CONSEGNA 1 — Secondo il testo sul cantautorato, di quale città è la cantautrice Arianna Silveri?
CONSEGNA 2 — Riporta tutto il testo sul cantautorato a partire da "Mi viene in" fino a "ed esce fuori." compreso.

TESTO FORNITO —
___
Siamo solitamente abituati ad avere il singolo che arriva subito in testa alle classifiche ma che dopo qualche mese viene dimenticato. Invece se andiamo a vedere il cantautorato, che fortunatamente sta tornando, c'è tanta voglia di esprimersi. Cantautori giovani e giovanissimi hanno voglia di dire qualcosa, di farsi sentire. Ogni volta rimango piacevolmente sorpreso.
Ci puoi fare un esempio lampante di questa voglia di raccontarsi e raccontare attraverso la musica?
Mi viene in mente Arianna Silveri, in arte Olivia, cantautrice di Civita Castellana, che ha un background stratosferico ed ora è arrivata a fare un album con Fiorella Mannoia. Lei è l'esempio lampante di come questa voglia di dire, di farsi sentire, prima o poi trova la sua strada ed esce fuori.
Dalla tua esperienza di speaker, dunque, cosa hai imparato dal cantautorato romano dell'ultimo periodo?
___
DATI FORNITI —
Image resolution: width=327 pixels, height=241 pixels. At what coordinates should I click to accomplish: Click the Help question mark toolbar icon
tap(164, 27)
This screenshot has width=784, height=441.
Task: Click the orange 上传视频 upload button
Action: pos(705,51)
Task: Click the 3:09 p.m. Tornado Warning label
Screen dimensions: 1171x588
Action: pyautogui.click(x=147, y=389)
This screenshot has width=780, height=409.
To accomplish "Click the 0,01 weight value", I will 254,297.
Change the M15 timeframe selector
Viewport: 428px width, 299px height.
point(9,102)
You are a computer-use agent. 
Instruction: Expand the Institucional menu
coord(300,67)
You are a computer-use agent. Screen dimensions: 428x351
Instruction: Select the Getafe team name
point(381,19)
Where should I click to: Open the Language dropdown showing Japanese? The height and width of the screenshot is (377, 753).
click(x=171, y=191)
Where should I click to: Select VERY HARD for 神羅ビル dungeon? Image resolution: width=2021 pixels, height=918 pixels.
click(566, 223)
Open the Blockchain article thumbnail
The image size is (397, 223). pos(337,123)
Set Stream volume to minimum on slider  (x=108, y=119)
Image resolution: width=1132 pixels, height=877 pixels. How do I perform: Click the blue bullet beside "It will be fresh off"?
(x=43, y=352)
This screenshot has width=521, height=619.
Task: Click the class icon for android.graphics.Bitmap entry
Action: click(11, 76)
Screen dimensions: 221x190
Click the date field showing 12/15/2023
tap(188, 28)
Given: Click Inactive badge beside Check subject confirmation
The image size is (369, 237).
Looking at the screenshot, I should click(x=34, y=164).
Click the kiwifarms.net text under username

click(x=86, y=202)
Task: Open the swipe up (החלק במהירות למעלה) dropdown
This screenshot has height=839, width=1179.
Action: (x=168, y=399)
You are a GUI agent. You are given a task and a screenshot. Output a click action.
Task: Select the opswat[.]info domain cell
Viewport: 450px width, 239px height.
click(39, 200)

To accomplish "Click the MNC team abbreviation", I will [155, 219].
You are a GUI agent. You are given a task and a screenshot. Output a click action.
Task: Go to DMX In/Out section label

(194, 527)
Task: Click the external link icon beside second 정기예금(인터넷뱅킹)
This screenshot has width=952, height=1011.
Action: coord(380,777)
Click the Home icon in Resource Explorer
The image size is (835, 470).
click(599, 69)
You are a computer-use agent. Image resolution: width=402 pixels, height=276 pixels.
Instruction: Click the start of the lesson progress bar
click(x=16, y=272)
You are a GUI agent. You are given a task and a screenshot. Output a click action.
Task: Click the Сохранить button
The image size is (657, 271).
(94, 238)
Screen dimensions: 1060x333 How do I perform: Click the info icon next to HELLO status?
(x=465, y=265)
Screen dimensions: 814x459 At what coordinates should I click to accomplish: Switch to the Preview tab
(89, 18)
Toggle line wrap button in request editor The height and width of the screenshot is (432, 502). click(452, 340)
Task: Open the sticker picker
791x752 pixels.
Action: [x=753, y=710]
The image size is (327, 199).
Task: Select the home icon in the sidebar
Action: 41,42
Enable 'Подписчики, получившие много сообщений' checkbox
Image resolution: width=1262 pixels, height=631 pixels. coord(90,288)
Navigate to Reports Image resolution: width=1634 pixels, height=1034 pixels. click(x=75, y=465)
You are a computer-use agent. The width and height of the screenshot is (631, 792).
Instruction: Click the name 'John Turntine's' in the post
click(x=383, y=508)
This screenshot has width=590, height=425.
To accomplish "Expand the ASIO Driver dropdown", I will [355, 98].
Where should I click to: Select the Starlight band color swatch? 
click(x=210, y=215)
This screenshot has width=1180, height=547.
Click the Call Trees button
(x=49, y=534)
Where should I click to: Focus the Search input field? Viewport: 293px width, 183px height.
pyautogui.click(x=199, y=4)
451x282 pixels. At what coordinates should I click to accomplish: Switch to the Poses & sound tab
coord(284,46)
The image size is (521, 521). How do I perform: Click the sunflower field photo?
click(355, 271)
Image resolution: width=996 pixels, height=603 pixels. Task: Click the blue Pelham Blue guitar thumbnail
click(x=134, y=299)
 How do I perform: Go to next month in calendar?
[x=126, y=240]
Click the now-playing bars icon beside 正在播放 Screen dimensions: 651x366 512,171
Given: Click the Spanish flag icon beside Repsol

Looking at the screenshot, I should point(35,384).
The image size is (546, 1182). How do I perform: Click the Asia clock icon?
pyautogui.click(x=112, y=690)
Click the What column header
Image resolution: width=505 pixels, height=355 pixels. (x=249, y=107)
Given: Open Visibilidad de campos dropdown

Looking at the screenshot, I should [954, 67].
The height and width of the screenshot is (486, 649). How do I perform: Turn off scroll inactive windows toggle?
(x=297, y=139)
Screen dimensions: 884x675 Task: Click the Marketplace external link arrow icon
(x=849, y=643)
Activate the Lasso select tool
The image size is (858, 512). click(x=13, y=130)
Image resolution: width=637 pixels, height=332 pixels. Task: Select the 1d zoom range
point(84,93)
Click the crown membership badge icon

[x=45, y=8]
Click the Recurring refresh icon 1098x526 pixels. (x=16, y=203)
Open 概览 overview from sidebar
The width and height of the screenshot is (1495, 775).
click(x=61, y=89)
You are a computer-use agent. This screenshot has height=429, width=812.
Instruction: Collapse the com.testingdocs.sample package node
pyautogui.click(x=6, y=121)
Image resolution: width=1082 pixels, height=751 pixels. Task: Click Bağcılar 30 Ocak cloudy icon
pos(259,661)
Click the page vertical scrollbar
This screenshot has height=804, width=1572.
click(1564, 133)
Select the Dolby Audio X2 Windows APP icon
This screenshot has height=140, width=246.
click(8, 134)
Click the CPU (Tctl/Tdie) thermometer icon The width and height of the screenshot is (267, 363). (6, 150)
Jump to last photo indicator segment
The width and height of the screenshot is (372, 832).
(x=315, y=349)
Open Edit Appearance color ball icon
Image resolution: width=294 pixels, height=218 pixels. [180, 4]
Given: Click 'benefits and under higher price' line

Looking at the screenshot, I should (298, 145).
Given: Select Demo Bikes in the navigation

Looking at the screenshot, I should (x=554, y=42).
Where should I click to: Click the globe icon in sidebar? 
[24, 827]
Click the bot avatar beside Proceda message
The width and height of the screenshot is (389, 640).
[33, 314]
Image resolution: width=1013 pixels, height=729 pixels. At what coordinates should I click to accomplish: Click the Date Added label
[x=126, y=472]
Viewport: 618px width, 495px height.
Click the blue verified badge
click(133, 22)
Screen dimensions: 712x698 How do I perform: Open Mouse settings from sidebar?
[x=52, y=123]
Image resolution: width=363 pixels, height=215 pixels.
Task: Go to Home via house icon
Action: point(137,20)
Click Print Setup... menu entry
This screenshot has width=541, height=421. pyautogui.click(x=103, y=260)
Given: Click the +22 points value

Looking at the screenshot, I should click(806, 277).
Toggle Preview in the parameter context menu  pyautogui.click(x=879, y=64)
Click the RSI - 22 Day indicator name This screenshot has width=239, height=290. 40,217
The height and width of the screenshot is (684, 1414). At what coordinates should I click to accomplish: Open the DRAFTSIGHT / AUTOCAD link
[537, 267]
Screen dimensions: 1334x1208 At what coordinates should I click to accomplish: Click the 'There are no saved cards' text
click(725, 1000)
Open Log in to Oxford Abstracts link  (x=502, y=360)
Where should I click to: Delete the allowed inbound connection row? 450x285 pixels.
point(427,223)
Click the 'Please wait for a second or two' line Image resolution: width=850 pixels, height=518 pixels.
___
RISPOSTA 1 — Civita Castellana.

RISPOSTA 2 —
Mi viene in mente Arianna Silveri, in arte Olivia, cantautrice di Civita Castellana, che ha un background stratosferico ed ora è arrivata a fare un album con Fiorella Mannoia. Lei è l'esempio lampante di come questa voglia di dire, di farsi sentire, prima o poi trova la sua strada ed esce fuori.